WHAT THE TASK ASKS: Convert every line of the material below into a Markdown table with the columns No. and Text. Number each row and skip any blank lines.

(Target pointing data)
◆ ◆ ◆ ◆ ◆

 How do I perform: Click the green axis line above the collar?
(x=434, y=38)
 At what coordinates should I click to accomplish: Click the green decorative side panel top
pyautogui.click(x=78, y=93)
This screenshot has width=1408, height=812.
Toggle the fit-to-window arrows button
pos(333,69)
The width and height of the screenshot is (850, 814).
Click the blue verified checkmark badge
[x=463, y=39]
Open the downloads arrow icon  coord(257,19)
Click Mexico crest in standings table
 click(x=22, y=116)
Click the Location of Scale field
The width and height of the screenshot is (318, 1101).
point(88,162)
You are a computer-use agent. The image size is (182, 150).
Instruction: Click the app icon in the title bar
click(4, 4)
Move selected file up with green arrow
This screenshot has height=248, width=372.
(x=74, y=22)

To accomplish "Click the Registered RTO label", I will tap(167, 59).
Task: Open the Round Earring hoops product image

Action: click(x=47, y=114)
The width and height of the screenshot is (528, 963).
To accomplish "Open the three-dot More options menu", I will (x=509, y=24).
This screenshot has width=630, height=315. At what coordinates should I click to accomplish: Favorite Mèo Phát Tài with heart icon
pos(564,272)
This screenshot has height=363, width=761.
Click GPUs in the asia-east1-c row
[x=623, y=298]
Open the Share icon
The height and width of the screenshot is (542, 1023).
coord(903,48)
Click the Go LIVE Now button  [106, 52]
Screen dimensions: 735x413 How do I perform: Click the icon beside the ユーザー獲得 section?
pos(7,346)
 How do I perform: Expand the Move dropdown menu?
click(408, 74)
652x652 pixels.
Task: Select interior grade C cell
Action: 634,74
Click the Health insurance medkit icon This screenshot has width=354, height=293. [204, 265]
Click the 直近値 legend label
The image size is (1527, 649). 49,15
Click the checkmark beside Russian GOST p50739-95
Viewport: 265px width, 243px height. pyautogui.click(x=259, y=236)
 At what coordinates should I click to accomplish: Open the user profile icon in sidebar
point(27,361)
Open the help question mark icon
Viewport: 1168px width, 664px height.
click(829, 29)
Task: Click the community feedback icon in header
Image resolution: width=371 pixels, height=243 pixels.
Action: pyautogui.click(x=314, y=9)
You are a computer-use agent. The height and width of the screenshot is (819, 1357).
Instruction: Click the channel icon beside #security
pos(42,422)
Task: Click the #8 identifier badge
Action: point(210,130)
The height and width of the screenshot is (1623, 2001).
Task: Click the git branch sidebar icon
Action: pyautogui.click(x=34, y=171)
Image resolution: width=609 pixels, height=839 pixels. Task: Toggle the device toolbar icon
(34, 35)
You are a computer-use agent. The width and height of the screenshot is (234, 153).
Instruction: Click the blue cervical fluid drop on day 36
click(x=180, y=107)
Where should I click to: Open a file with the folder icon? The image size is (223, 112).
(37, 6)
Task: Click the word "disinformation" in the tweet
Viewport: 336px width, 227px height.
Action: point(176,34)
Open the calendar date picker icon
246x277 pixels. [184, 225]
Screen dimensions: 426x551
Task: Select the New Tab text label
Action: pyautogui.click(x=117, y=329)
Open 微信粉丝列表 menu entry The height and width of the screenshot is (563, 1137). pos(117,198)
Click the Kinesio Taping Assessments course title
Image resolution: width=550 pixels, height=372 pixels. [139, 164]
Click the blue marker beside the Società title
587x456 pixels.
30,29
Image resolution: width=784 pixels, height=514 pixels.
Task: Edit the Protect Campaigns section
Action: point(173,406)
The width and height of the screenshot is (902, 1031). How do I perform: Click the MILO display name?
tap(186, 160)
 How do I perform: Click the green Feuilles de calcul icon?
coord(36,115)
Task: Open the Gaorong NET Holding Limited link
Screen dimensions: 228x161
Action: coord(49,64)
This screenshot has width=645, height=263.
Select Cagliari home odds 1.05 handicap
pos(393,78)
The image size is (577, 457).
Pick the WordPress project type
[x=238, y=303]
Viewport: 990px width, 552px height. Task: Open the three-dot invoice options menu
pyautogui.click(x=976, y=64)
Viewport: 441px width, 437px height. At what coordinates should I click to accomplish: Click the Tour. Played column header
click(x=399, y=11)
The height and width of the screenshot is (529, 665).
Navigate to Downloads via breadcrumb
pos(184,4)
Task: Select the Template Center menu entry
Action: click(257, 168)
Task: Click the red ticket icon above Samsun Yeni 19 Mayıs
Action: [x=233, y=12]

◆ ◆ ◆ ◆ ◆

FINAL ANSWER:
| No. | Text |
|---|---|
| 1 |  How do I perform: Click the green axis line above the collar? |
| 2 | (x=434, y=38) |
| 3 |  At what coordinates should I click to accomplish: Click the green decorative side panel top |
| 4 | pyautogui.click(x=78, y=93) |
| 5 | This screenshot has width=1408, height=812. |
| 6 | Toggle the fit-to-window arrows button |
| 7 | pos(333,69) |
| 8 | The width and height of the screenshot is (850, 814). |
| 9 | Click the blue verified checkmark badge |
| 10 | [x=463, y=39] |
| 11 | Open the downloads arrow icon  coord(257,19) |
| 12 | Click Mexico crest in standings table |
| 13 |  click(x=22, y=116) |
| 14 | Click the Location of Scale field |
| 15 | The width and height of the screenshot is (318, 1101). |
| 16 | point(88,162) |
| 17 | You are a computer-use agent. The image size is (182, 150). |
| 18 | Instruction: Click the app icon in the title bar |
| 19 | click(4, 4) |
| 20 | Move selected file up with green arrow |
| 21 | This screenshot has height=248, width=372. |
| 22 | (x=74, y=22) |
| 23 | To accomplish "Click the Registered RTO label", I will tap(167, 59). |
| 24 | Task: Open the Round Earring hoops product image |
| 25 | Action: click(x=47, y=114) |
| 26 | The width and height of the screenshot is (528, 963). |
| 27 | To accomplish "Open the three-dot More options menu", I will (x=509, y=24). |
| 28 | This screenshot has width=630, height=315. At what coordinates should I click to accomplish: Favorite Mèo Phát Tài with heart icon |
| 29 | pos(564,272) |
| 30 | This screenshot has height=363, width=761. |
| 31 | Click GPUs in the asia-east1-c row |
| 32 | [x=623, y=298] |
| 33 | Open the Share icon |
| 34 | The height and width of the screenshot is (542, 1023). |
| 35 | coord(903,48) |
| 36 | Click the Go LIVE Now button  [106, 52] |
| 37 | Screen dimensions: 735x413 How do I perform: Click the icon beside the ユーザー獲得 section? |
| 38 | pos(7,346) |
| 39 |  How do I perform: Expand the Move dropdown menu? |
| 40 | click(408, 74) |
| 41 | 652x652 pixels. |
| 42 | Task: Select interior grade C cell |
| 43 | Action: 634,74 |
| 44 | Click the Health insurance medkit icon This screenshot has width=354, height=293. [204, 265] |
| 45 | Click the 直近値 legend label |
| 46 | The image size is (1527, 649). 49,15 |
| 47 | Click the checkmark beside Russian GOST p50739-95 |
| 48 | Viewport: 265px width, 243px height. pyautogui.click(x=259, y=236) |
| 49 |  At what coordinates should I click to accomplish: Open the user profile icon in sidebar |
| 50 | point(27,361) |
| 51 | Open the help question mark icon |
| 52 | Viewport: 1168px width, 664px height. |
| 53 | click(829, 29) |
| 54 | Task: Click the community feedback icon in header |
| 55 | Image resolution: width=371 pixels, height=243 pixels. |
| 56 | Action: pyautogui.click(x=314, y=9) |
| 57 | You are a computer-use agent. The height and width of the screenshot is (819, 1357). |
| 58 | Instruction: Click the channel icon beside #security |
| 59 | pos(42,422) |
| 60 | Task: Click the #8 identifier badge |
| 61 | Action: point(210,130) |
| 62 | The height and width of the screenshot is (1623, 2001). |
| 63 | Task: Click the git branch sidebar icon |
| 64 | Action: pyautogui.click(x=34, y=171) |
| 65 | Image resolution: width=609 pixels, height=839 pixels. Task: Toggle the device toolbar icon |
| 66 | (34, 35) |
| 67 | You are a computer-use agent. The width and height of the screenshot is (234, 153). |
| 68 | Instruction: Click the blue cervical fluid drop on day 36 |
| 69 | click(x=180, y=107) |
| 70 | Where should I click to: Open a file with the folder icon? The image size is (223, 112). |
| 71 | (37, 6) |
| 72 | Task: Click the word "disinformation" in the tweet |
| 73 | Viewport: 336px width, 227px height. |
| 74 | Action: point(176,34) |
| 75 | Open the calendar date picker icon |
| 76 | 246x277 pixels. [184, 225] |
| 77 | Screen dimensions: 426x551 |
| 78 | Task: Select the New Tab text label |
| 79 | Action: pyautogui.click(x=117, y=329) |
| 80 | Open 微信粉丝列表 menu entry The height and width of the screenshot is (563, 1137). pos(117,198) |
| 81 | Click the Kinesio Taping Assessments course title |
| 82 | Image resolution: width=550 pixels, height=372 pixels. [139, 164] |
| 83 | Click the blue marker beside the Società title |
| 84 | 587x456 pixels. |
| 85 | 30,29 |
| 86 | Image resolution: width=784 pixels, height=514 pixels. |
| 87 | Task: Edit the Protect Campaigns section |
| 88 | Action: point(173,406) |
| 89 | The width and height of the screenshot is (902, 1031). How do I perform: Click the MILO display name? |
| 90 | tap(186, 160) |
| 91 |  How do I perform: Click the green Feuilles de calcul icon? |
| 92 | coord(36,115) |
| 93 | Task: Open the Gaorong NET Holding Limited link |
| 94 | Screen dimensions: 228x161 |
| 95 | Action: coord(49,64) |
| 96 | This screenshot has width=645, height=263. |
| 97 | Select Cagliari home odds 1.05 handicap |
| 98 | pos(393,78) |
| 99 | The image size is (577, 457). |
| 100 | Pick the WordPress project type |
| 101 | [x=238, y=303] |
| 102 | Viewport: 990px width, 552px height. Task: Open the three-dot invoice options menu |
| 103 | pyautogui.click(x=976, y=64) |
| 104 | Viewport: 441px width, 437px height. At what coordinates should I click to accomplish: Click the Tour. Played column header |
| 105 | click(x=399, y=11) |
| 106 | The height and width of the screenshot is (529, 665). |
| 107 | Navigate to Downloads via breadcrumb |
| 108 | pos(184,4) |
| 109 | Task: Select the Template Center menu entry |
| 110 | Action: click(257, 168) |
| 111 | Task: Click the red ticket icon above Samsun Yeni 19 Mayıs |
| 112 | Action: [x=233, y=12] |